Visual Analysis of Large Multivariate Scattered Data using Clustering and Probabilistic Summaries

Tobias Rapp, Christoph Peters, and Carsten Dachsbacher

Accepted to IEEE SciVis 2020. To appear in IEEE Transactions on Visualization and Computer Graphics

Visual analysis of a cosmological simulation
Our probabilistic summary of a cosmological dataset represents 2.6 billion particles partitioned into 5.3 million clusters. We model each cluster using combinations of low-dimensional Gaussian mixture models. This allows us to interactively visualize the position of particles by splatting 3D Gaussians and to create density-based 1D and 2D plots and a parallel coordinate plot. All of those views support interactive navigation and exploration by brushing (red) and linking. We render this massive dataset in 28 ms on an NVIDIA GTX 1080 Ti at a resolution of 1920x1080.

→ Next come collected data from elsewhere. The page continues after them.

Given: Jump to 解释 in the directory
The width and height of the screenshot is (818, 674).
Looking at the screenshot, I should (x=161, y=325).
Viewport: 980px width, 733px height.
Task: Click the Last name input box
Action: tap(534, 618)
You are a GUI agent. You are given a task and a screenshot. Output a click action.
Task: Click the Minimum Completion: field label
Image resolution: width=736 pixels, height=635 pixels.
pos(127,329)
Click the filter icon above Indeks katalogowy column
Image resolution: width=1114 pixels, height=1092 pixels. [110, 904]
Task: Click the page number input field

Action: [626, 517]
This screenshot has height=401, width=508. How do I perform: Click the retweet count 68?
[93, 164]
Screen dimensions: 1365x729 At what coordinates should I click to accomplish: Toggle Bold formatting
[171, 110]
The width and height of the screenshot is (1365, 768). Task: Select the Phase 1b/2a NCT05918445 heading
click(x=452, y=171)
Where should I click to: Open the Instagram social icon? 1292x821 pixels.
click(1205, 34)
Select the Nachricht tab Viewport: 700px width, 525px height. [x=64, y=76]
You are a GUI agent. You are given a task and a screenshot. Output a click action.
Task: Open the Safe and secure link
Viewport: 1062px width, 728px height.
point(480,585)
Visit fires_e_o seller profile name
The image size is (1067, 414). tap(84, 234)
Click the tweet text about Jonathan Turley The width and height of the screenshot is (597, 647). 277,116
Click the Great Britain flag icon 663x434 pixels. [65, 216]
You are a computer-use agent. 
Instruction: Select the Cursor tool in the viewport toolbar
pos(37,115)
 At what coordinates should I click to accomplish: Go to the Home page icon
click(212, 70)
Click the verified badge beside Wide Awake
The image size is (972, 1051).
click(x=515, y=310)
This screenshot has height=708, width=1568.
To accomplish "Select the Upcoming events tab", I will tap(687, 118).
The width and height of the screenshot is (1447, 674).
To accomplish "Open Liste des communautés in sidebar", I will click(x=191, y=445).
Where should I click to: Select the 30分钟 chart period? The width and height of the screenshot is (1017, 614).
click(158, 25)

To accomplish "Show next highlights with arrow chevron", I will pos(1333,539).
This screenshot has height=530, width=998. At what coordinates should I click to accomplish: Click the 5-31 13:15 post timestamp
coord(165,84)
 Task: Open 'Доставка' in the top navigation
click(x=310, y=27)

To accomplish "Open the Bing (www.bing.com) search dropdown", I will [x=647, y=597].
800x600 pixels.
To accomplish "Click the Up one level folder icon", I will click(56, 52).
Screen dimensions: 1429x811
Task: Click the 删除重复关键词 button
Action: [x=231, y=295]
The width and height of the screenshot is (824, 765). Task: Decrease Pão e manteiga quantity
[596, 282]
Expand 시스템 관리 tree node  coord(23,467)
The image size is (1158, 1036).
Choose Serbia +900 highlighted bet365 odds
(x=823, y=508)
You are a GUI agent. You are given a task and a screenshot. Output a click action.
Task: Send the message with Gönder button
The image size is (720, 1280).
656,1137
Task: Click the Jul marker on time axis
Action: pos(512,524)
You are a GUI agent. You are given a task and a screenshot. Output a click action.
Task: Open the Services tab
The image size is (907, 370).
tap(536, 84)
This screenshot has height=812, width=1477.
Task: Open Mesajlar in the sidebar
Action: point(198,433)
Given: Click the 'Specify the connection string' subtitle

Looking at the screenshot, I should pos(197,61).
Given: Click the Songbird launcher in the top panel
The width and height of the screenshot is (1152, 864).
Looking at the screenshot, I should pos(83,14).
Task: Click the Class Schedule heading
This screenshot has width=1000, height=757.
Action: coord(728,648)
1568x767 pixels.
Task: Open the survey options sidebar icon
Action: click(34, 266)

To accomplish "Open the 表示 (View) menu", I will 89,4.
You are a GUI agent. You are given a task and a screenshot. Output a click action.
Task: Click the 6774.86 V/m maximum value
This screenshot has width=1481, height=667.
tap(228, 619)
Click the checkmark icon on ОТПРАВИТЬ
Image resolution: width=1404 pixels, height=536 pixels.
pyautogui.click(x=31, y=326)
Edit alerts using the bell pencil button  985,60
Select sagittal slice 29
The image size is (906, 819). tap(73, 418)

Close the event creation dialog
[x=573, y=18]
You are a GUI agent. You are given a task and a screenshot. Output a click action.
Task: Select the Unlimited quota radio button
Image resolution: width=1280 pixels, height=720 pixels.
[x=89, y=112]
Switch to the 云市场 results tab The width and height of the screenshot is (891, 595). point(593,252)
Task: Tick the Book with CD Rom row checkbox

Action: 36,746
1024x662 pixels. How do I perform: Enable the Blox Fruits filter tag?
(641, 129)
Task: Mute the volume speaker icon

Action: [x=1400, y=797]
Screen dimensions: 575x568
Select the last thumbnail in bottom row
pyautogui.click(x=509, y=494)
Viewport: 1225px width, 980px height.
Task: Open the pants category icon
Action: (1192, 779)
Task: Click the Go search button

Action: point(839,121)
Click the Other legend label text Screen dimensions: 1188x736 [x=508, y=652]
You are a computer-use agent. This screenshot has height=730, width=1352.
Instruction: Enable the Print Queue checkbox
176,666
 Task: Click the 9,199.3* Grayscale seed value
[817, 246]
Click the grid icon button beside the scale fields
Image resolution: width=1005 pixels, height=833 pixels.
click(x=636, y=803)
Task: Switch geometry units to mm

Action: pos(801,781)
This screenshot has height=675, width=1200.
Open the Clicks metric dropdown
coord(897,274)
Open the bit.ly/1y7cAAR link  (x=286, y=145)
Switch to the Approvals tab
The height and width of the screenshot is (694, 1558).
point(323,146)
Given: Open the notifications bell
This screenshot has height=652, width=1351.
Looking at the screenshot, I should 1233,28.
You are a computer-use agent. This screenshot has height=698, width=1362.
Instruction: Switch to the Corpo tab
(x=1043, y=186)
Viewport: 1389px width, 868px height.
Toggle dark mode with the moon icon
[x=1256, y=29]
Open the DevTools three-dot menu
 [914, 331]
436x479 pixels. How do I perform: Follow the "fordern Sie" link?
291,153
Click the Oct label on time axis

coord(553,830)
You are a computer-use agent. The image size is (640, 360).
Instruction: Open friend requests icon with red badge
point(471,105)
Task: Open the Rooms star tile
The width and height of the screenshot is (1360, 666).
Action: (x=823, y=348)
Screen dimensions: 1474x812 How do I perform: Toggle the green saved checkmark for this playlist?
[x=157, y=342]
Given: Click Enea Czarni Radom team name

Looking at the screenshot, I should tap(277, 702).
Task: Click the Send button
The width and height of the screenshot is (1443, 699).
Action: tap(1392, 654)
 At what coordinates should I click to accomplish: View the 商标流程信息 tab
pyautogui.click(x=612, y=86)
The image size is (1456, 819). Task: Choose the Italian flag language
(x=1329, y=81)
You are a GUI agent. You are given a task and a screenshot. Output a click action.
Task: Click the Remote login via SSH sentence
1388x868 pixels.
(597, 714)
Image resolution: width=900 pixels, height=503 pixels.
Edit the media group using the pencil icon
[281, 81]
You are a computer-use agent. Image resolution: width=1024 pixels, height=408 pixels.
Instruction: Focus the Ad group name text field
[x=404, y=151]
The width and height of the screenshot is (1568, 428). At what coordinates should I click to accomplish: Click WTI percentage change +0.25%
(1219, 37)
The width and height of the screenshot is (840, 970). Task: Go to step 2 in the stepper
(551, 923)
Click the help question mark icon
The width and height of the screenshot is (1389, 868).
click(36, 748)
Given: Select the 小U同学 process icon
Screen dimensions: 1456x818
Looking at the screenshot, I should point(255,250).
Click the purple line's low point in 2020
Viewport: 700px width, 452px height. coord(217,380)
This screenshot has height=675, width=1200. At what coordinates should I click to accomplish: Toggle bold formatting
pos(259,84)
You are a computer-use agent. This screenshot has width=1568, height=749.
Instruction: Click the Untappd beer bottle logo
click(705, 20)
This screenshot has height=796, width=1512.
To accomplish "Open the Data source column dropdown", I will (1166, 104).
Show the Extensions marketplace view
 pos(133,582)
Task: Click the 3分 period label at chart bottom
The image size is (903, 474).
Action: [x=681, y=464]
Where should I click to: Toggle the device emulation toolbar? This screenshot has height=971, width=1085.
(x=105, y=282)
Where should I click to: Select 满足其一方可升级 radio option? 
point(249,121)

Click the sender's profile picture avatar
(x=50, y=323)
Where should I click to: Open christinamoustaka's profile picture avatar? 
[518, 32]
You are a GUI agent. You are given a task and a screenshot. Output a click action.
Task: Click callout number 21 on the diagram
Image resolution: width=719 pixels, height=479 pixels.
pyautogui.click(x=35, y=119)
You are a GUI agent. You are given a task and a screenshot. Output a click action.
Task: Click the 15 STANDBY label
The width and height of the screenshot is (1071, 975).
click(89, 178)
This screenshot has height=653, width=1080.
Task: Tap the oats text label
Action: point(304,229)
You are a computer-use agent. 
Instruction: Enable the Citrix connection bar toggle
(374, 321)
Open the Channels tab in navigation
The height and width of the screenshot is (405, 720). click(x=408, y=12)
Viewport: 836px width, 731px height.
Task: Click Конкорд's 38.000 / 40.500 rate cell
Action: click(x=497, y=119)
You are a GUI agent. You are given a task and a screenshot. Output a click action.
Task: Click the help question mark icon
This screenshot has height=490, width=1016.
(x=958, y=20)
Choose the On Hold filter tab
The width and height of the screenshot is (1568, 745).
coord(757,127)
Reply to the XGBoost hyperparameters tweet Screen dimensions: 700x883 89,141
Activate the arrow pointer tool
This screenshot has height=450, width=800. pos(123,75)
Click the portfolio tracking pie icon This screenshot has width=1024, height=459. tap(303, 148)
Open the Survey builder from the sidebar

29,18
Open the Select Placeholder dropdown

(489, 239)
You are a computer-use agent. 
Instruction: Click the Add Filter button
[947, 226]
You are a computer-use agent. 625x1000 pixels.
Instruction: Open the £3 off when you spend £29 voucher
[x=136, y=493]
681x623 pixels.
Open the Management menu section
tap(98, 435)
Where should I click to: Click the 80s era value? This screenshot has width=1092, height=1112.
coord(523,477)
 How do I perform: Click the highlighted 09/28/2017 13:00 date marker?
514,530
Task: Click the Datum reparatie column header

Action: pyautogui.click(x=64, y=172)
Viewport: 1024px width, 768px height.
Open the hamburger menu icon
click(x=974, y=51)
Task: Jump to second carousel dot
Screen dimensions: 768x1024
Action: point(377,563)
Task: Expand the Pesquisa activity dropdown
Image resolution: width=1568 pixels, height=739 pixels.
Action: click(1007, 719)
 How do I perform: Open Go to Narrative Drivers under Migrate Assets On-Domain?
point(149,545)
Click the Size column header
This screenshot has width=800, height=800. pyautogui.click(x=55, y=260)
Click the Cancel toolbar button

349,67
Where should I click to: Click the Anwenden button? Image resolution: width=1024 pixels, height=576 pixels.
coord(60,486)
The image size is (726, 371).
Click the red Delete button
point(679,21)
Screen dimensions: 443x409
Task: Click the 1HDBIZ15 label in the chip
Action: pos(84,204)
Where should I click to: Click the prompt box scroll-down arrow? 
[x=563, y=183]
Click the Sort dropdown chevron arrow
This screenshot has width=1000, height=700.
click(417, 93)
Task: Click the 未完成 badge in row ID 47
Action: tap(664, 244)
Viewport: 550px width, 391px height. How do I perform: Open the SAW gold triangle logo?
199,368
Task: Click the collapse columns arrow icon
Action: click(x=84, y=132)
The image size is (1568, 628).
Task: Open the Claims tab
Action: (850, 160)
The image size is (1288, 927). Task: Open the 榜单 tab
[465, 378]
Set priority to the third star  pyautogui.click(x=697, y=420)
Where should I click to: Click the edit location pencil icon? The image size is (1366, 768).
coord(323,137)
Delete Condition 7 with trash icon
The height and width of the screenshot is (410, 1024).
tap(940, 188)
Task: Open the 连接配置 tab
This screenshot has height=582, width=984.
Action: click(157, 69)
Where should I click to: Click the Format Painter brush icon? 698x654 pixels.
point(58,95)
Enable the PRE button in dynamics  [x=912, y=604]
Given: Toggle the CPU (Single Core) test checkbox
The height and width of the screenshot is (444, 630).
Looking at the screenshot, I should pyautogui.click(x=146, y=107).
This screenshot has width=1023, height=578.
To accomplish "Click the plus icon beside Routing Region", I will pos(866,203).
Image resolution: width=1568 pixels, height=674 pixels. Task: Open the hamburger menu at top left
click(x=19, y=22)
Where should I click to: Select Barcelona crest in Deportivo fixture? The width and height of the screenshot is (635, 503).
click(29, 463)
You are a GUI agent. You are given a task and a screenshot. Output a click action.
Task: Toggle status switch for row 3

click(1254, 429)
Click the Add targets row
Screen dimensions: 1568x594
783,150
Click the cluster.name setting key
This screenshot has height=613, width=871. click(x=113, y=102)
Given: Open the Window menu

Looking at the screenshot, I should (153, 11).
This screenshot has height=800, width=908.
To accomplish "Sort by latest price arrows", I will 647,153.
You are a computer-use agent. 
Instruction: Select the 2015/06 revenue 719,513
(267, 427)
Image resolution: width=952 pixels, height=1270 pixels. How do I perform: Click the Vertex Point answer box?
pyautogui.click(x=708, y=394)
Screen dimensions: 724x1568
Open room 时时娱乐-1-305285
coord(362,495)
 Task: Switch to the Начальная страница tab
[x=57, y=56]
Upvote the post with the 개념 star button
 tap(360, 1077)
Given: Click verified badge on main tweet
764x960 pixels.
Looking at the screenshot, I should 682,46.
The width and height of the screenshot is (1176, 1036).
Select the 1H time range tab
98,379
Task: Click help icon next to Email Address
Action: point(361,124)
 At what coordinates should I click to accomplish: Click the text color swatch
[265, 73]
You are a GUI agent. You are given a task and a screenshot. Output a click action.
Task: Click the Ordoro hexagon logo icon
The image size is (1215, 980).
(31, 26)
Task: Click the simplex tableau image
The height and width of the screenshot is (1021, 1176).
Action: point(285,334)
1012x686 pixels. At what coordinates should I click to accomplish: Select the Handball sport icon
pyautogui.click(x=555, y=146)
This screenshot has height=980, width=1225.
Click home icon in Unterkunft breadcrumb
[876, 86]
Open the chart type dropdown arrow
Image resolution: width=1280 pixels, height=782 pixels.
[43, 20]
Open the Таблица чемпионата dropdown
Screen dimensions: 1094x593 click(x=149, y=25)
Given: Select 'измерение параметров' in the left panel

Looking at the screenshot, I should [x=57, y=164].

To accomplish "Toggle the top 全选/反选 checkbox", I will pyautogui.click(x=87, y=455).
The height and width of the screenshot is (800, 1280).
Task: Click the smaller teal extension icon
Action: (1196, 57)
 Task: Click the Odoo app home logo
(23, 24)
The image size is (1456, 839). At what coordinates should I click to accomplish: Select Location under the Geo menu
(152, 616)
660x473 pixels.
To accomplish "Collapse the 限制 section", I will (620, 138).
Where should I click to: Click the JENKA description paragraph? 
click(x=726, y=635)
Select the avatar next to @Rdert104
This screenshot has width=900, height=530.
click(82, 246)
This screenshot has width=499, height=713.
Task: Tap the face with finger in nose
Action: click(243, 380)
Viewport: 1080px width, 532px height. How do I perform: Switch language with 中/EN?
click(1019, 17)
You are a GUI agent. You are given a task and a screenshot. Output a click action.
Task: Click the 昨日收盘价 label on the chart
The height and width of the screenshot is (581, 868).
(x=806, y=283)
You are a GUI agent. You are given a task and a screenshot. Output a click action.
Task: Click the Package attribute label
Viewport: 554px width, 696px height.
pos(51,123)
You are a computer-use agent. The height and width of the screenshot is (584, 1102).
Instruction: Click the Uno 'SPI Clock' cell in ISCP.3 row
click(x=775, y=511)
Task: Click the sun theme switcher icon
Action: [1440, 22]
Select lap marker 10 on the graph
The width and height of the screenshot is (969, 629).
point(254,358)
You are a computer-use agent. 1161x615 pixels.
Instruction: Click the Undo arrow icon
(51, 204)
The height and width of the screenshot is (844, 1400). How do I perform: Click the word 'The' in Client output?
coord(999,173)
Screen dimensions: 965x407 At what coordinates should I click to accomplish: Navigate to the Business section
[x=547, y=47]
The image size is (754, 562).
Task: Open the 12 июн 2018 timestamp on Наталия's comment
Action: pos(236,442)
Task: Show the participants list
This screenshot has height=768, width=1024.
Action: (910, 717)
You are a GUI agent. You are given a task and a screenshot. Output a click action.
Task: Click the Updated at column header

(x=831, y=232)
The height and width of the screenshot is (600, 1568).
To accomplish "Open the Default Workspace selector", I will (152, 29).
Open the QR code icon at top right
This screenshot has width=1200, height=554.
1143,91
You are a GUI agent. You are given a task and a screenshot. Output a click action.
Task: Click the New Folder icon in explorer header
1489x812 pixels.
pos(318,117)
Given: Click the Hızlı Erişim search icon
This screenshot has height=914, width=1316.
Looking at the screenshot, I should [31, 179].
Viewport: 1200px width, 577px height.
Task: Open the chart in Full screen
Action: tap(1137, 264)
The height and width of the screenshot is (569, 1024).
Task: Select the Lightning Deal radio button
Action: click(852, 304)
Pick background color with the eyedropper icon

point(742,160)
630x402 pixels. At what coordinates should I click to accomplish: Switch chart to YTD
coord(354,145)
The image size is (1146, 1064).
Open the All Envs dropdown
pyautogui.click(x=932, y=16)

Rapidly growing data sizes of scientific simulations pose significant challenges for interactive visualization and analysis techniques. In this work, we propose a compact probabilistic representation to interactively visualize large scattered datasets. In contrast to previous approaches that represent blocks of volumetric data using probability distributions, we model clusters of arbitrarily structured multivariate data. In detail, we discuss how to efficiently represent and store a high-dimensional distribution for each cluster. We observe that it suffices to consider low-dimensional marginal distributions for two or three data dimensions at a time to employ common visual analysis techniques. Based on this observation, we represent high-dimensional distributions by combinations of low-dimensional Gaussian mixture models. We discuss the application of common interactive visual analysis techniques to this representation. In particular, we investigate several frequency-based views, such as density plots in 1D and 2D, density-based parallel coordinates, and a time histogram. We visualize the uncertainty introduced by the representation, discuss a level-of-detail mechanism, and explicitly visualize outliers. Furthermore, we propose a spatial visualization by splatting anisotropic 3D Gaussians for which we derive a closed-form solution. Lastly, we describe the application of brushing and linking to this clustered representation. Our evaluation on several large, real-world datasets demonstrates the scaling of our approach.


This work will be presented at IEEE VIS 2020.